The CEF is controlled by the Gnosis safesnap and funds can only be moved out by DNO vote, the Yield Ops multisig is a separate wallet. This means they cannot walk away with the whole CEF, only the funds that have explicitly been send to the multisig on DNO vote.

As for convincing 3 people, I think this is not as easy as it sounds. The risk of approaching a member who will be extremely alarmed by such a proposal is high and would immediately sound the alarm bell to get the member jousted and replaced from the multisig.

Plus It would require James Bond level persuasion to corrupt Max if he’s in the multisig

And to add to that, who signs what transactions is visible on-chain and clearly visible on the Gnosis Safe page as well.

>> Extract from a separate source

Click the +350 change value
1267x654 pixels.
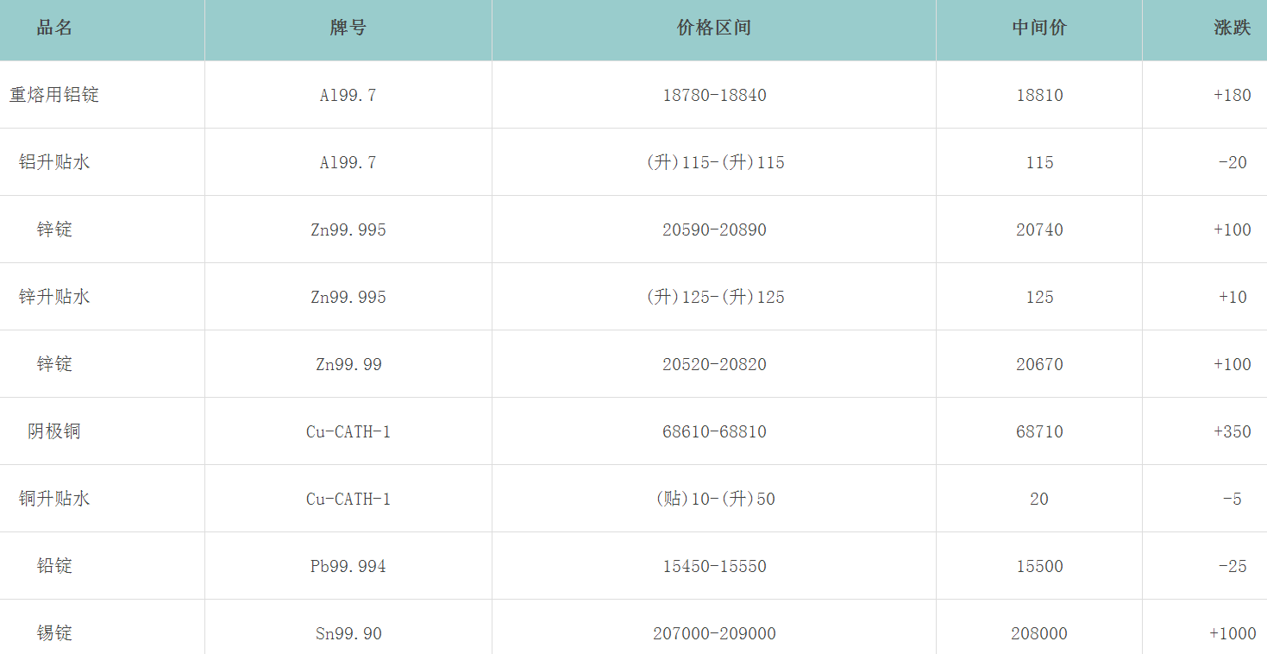coord(1232,431)
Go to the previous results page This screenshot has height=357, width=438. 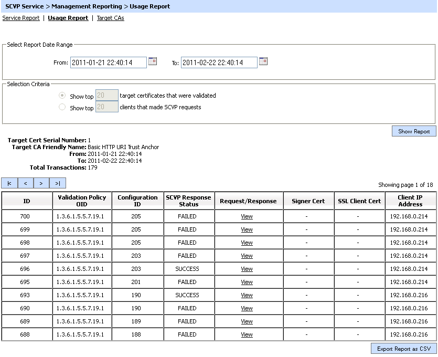[25, 183]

Summary of the comments up to now:

• There is clear consensus that we should move forward with this proposal
• Much support that any yield strategy should utilize our ecosystem partners like Curve and Badger
• It makes sense to include a risk section for each strategy
• So far only one additional person who threw their hat into the ring: Sabobi
• Agreement that multisig members should be using hardware wallets for their multisig address, which would have to be validated somehow
• Agreement that we should minimize the risk of collusion, by for instance:
  – that members up for election need to introduce themselves in a short text blurb
  – that members up for election should be validated informally somehow by a member of the Ren Core team (until this can be vetted by the proper DAO itself in the future)
  – that members need to have at least one darknode operating, which would have to be validated somehow

Anything posted here is not final of course, overall though there seems to be broad consensus so far. We will be discussing this proposal and the feedback on the Community Call next week on January 12th, and any more comments up until then are very welcome (also discussions in the Discord channel)! And hopefully after the Community Call we can begin finalizing a proper RIP or RIPs with some concrete options that can be voted on!

Regarding requiring multisig operators to show proof of operating darknodes.

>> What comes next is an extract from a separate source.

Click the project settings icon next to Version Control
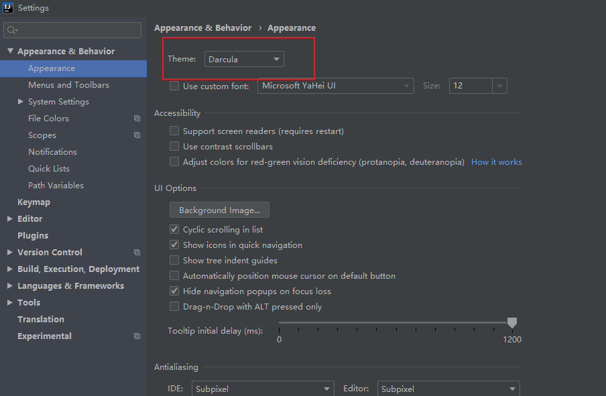Viewport: 606px width, 396px height. pos(137,252)
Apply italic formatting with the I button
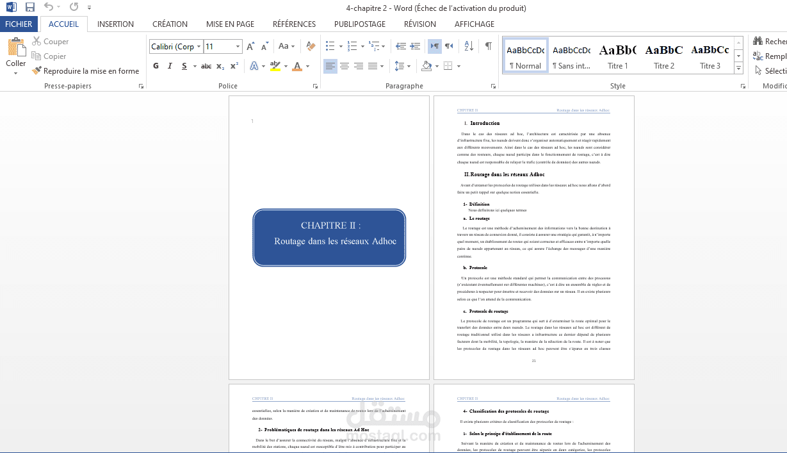The image size is (787, 453). coord(170,66)
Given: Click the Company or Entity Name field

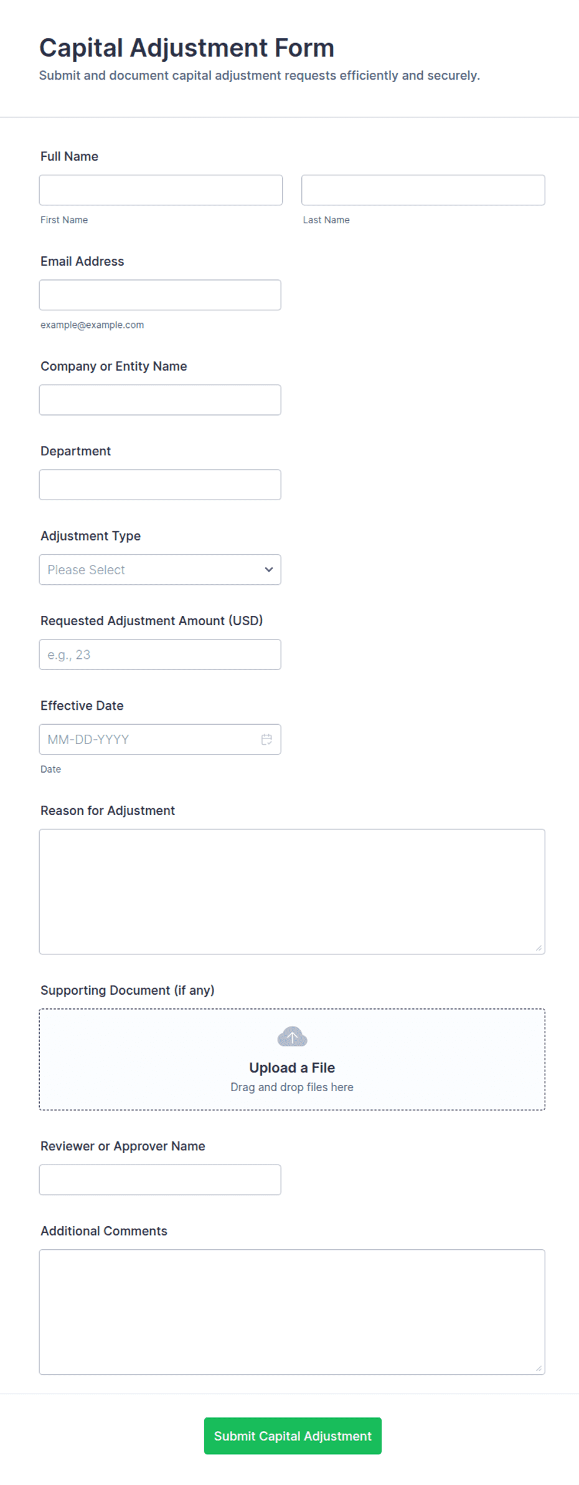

Personally I don’t feel this should be a requirement. First off, except for DAO’s where members need to hold DAO tokens to be part of the community, I don’t see other projects requiring members to show proof that they hold a certain amount of protocol tokens to be eligible for a working group or multisig. Happy to be mistaken though on this front if someone has some examples.

Generally it is assumed that community members have skin in the game or are otherwise aligned with the goals of the DAO. Why else would we all be here spending our valuable time? I think the voting process will take care of only selecting members that have proven to be here for the right reasons.

Secondly, proving that someone owns a DN means doxing the ethereum address. If this is a requirement, I will seriously reconsider volunteering. Lastly, the group operates on a mandate given to it by DNO vote, this means it already aligns with the wishes of the greater DNO community.

I think the DNO requirement can be avoided if it can be proven that a specific member has been involved with the project for a lengthy period of time.

If the signees have been supporting the project for 1-2 years (and can be verified as a respected member of the community) - then I’m not too concerned about if they operate Darknodes or not.

Someone who’s been in the community < 12 months is more of a concern though.